The Ships on the Yellow River in Lanzhou, Gansu ProvinceThe Ships on the Yellow River in Lanzhou, Gansu Province

The Yellow River is one of the country's major rivers, second only in length and importance to the Yangtze River. However, the Yellow River pales in comparison to the Yangtze when it comes to transportation along its 5,464-kilometer length (3,395 miles).

The Yellow River begins in West China's Qinghai Plateau then wanders around northern China until it empties into the Bohai Sea in Shandong Province.

Turbulent River Washes Away Tons of Silt

While the river runs through some beautiful scenery, it is not conducive to the multi-day cruises the Yangtze is famous for, though short cruises are always a possibility on major cities along the river’s route to the sea. The river runs turbulently through deep gorges in West China. Along the way, the river picks up the colored silt that gave it its name as the current becomes smoother as it moves into East China. The silt is hard on boat engines as well as the turbines of hydroelectric plants that span the river.

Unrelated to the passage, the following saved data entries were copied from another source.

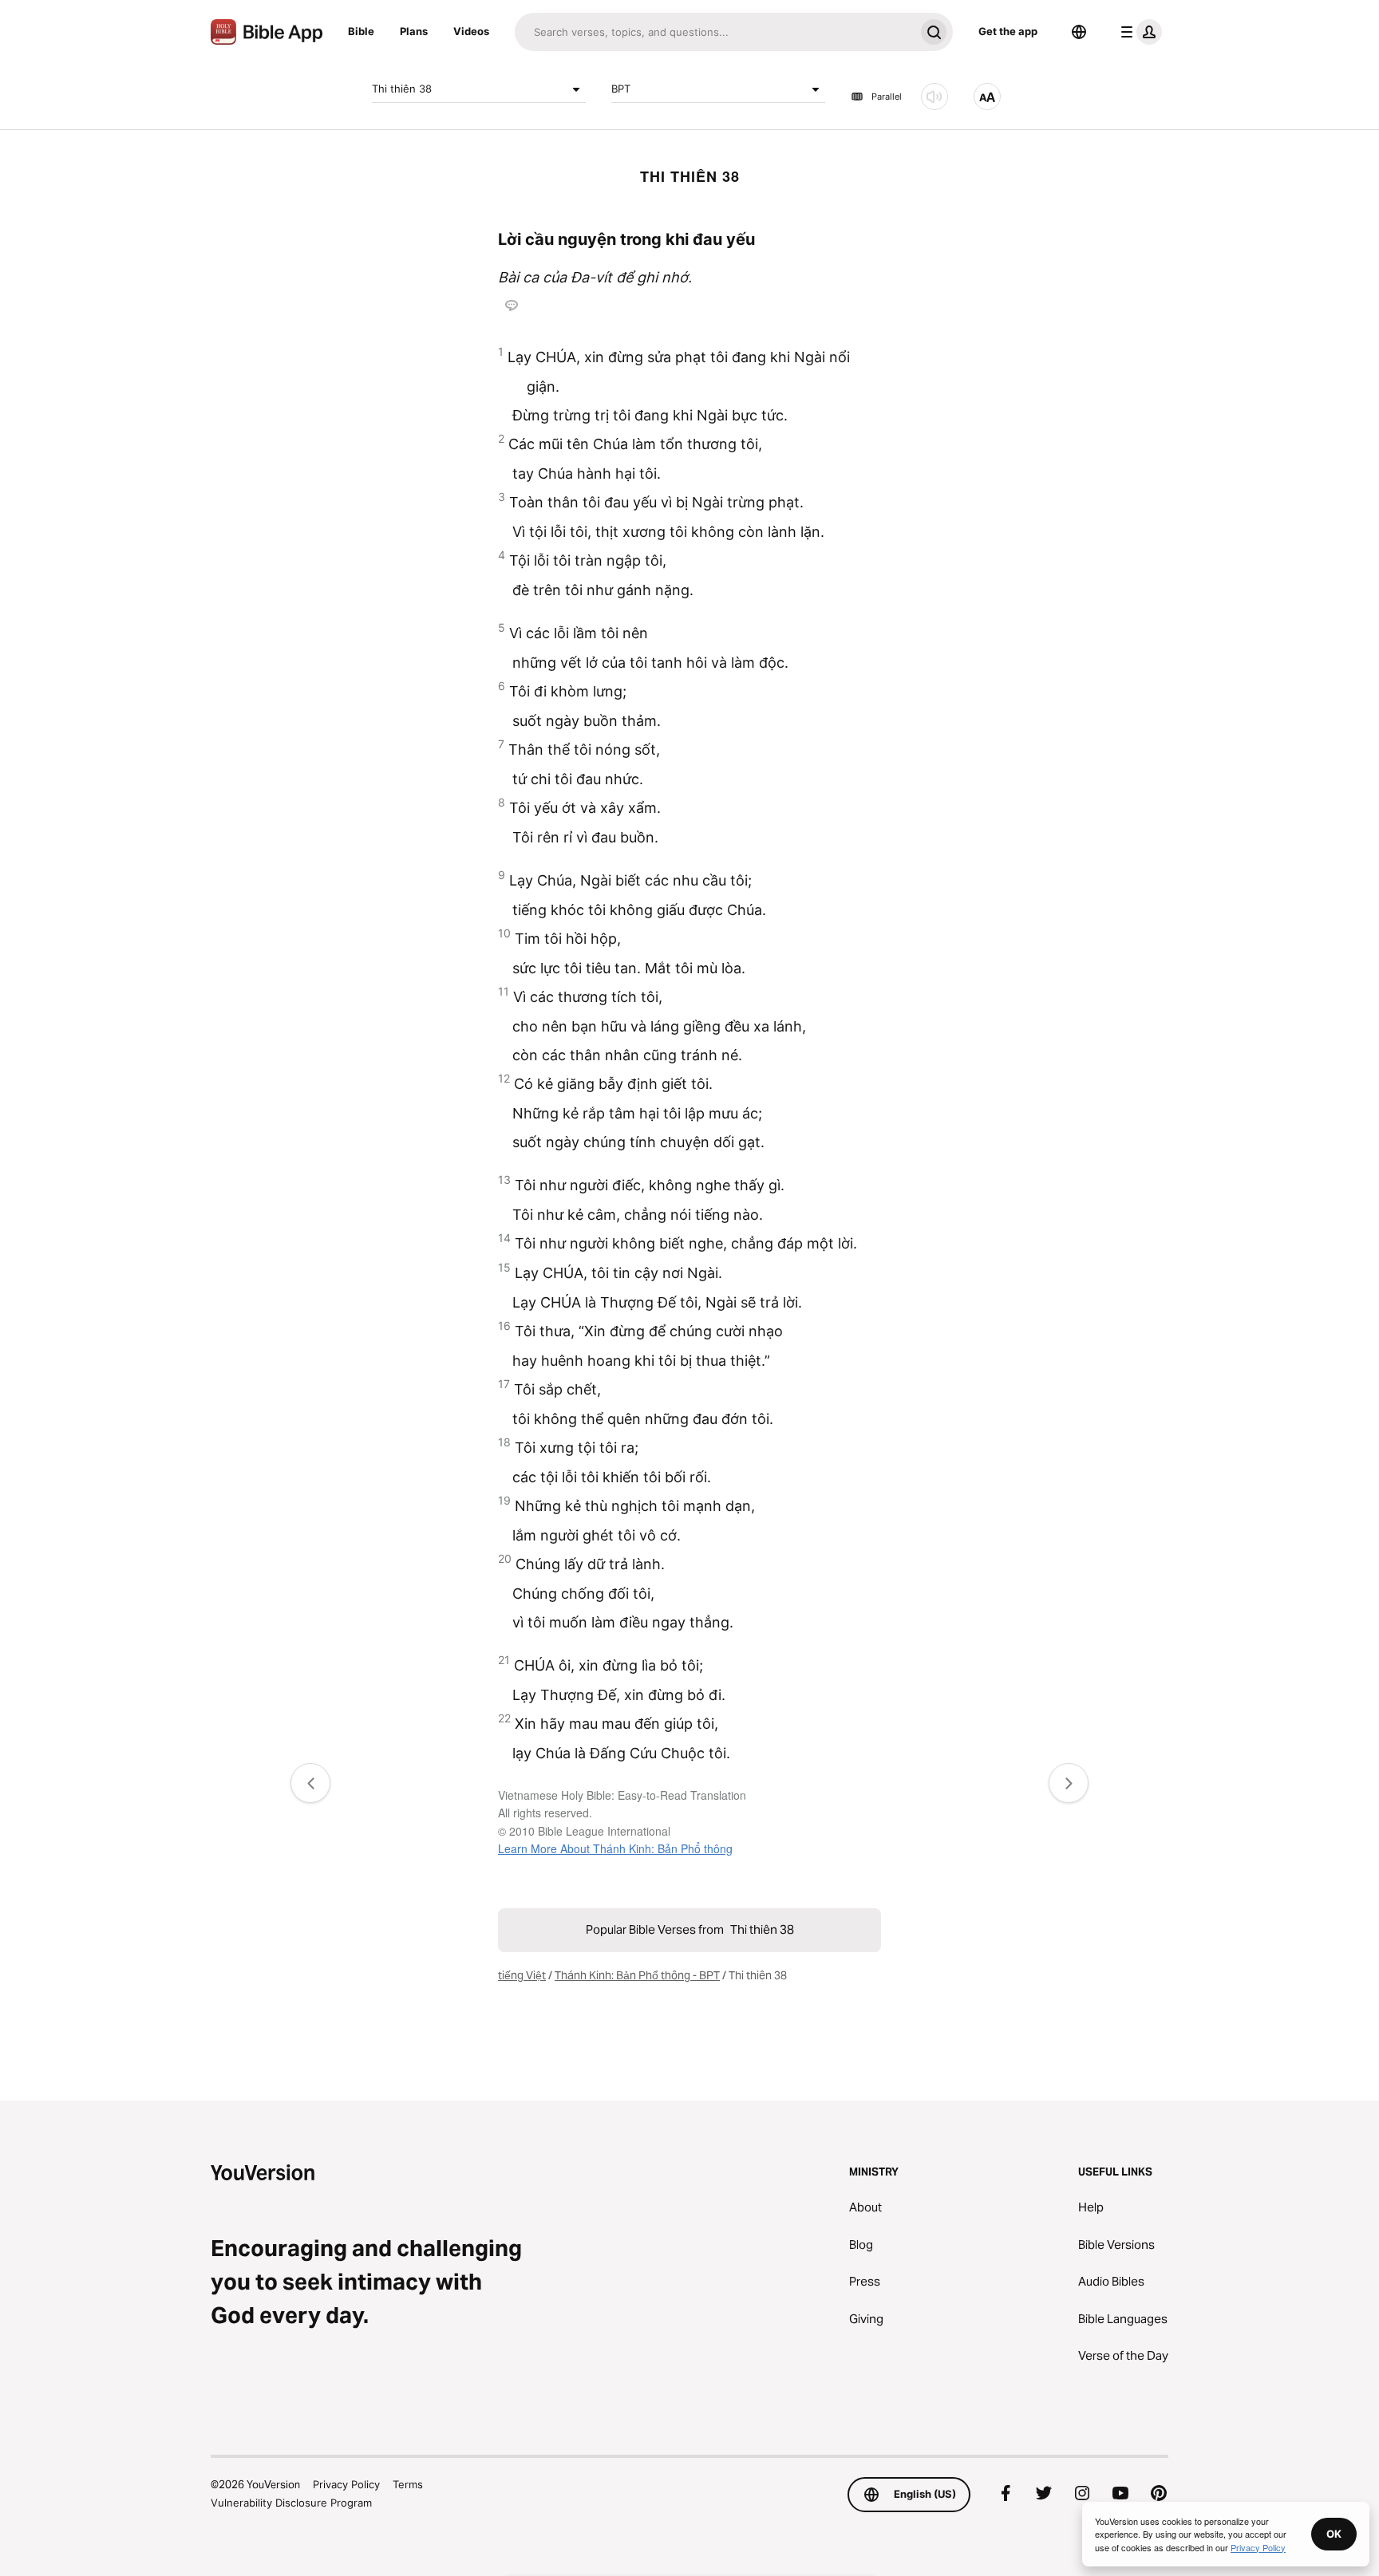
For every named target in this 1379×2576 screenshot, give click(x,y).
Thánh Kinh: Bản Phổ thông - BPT (637, 1975)
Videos (471, 31)
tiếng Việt (522, 1975)
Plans (414, 31)
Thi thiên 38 (402, 88)
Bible (361, 31)
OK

Heavy flooding occurs between July and October, giving rise to the nickname of "China's sorrow" because so many millions of people have died in the floods. These floods make shipping difficult, as do the droughts which dry up the river at other times of the year.

Still, the Yellow River is considered an important water way in China, and freighters do use it to transport goods inland because boating is cheaper than trucking or rail.

Yellow River Has Always Been an Important Water Way

Even in ancient times the Yellow River was considered the main highway for transportation purposes because boat travel was quicker than overland travel. In those days, boats were not motorized, so Chinese did not need to worry about engines becoming clogged with the silt being carried downstream.

Before there were bridges and motor boats, the Chinese crossed the river on rafts, usually made from specially-treated pig and sheep skins that were inflated and then tied together. About nine to 12 skins were used on each raft, which usually carried no more than four or five people. Sometimes the skins were lashed to a simple wooden frame to make the raft more floatable.

Such rafts are still used in Gansu, Qinghai and Ningxia provinces today.

While there are many bridges crossing the river today, the most famous one is the YellowRiver Bridge at Lanzhou, capital of Gansu Province in West China as it was the first modern bridge to cross the river. Before the advent of bridges as we know them, pontoons were lashed together. These floating bridges were used for 500 years, though crossing this way was not really ideal as annual floods washed the pontoons away.